Beginner Recommender Systems: Episode 4

1Seamless parallelism with Metaflow

Once you have a functioning process for embedding features and a model that uses them for predictions, we can leverage Metaflow's built-in capabilities for parallelization to take this workflow to the next level. With a slight modification of our flow (note the foreach='hypers_sets' parameter), we can scale tasks that can be parallelized on as many machines as your cloud budget allows.

You can follow along with these modifications in the flow code for this episode. The flow includes tasks like processing data, or in this case hyperparameter tuning. The same logic applies as the flow in the previous episode, but now we tune over many embedding spaces in parallel and pick the best one (on the validation set) to use as our candidate model. As before, we then test our candidate model once again on the held-out set, to give us a sense of its generalization abilities.

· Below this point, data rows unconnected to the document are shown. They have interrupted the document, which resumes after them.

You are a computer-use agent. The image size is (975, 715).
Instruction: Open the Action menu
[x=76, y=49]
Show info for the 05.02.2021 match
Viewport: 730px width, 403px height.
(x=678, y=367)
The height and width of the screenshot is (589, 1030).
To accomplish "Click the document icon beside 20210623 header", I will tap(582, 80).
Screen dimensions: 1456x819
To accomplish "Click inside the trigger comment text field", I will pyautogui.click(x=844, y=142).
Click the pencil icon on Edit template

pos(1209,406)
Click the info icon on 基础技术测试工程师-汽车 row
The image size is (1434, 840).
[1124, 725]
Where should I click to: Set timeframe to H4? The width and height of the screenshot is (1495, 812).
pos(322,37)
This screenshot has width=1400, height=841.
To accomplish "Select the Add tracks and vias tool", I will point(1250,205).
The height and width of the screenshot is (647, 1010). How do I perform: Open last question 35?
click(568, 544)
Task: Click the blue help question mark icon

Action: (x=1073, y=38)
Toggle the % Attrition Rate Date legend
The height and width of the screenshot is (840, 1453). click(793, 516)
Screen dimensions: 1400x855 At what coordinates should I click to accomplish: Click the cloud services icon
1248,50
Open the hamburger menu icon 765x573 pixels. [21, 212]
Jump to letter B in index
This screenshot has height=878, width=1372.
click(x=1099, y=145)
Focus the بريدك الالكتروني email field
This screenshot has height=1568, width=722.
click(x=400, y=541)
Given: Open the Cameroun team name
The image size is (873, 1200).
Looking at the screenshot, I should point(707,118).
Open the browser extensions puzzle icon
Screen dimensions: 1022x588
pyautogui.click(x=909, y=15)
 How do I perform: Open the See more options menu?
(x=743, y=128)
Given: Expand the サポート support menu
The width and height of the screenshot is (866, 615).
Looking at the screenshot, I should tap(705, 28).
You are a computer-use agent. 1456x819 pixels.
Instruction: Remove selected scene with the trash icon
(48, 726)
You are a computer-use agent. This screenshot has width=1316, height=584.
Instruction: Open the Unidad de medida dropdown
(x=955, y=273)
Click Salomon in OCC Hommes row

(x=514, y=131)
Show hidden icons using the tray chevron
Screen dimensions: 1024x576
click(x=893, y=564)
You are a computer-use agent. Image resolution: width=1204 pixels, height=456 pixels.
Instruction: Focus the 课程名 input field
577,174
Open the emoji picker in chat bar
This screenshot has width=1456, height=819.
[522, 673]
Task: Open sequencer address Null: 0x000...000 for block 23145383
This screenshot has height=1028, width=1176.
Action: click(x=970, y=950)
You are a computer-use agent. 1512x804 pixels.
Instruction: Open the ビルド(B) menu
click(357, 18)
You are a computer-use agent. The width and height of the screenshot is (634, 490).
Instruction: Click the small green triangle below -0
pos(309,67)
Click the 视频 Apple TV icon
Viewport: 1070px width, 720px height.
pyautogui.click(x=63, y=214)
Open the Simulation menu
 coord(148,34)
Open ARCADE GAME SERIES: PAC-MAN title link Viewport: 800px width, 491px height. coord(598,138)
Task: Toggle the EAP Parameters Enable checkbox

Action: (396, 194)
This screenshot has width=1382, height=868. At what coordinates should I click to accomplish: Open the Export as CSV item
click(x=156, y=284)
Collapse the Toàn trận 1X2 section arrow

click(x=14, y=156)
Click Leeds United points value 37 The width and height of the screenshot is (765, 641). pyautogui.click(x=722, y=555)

2Organize Metaflow run results with cards

We can use Metaflow card abstractions to create cards to document specific components of the pipeline in a versioned, shareable format. For example, @card(type='blank', id='hyperCard') records the performance for all the models we trained. If you wish to use a separate tool for tracking experiments, you can leverage Metaflow integrations with tools like Comet ML and Weights and Biases.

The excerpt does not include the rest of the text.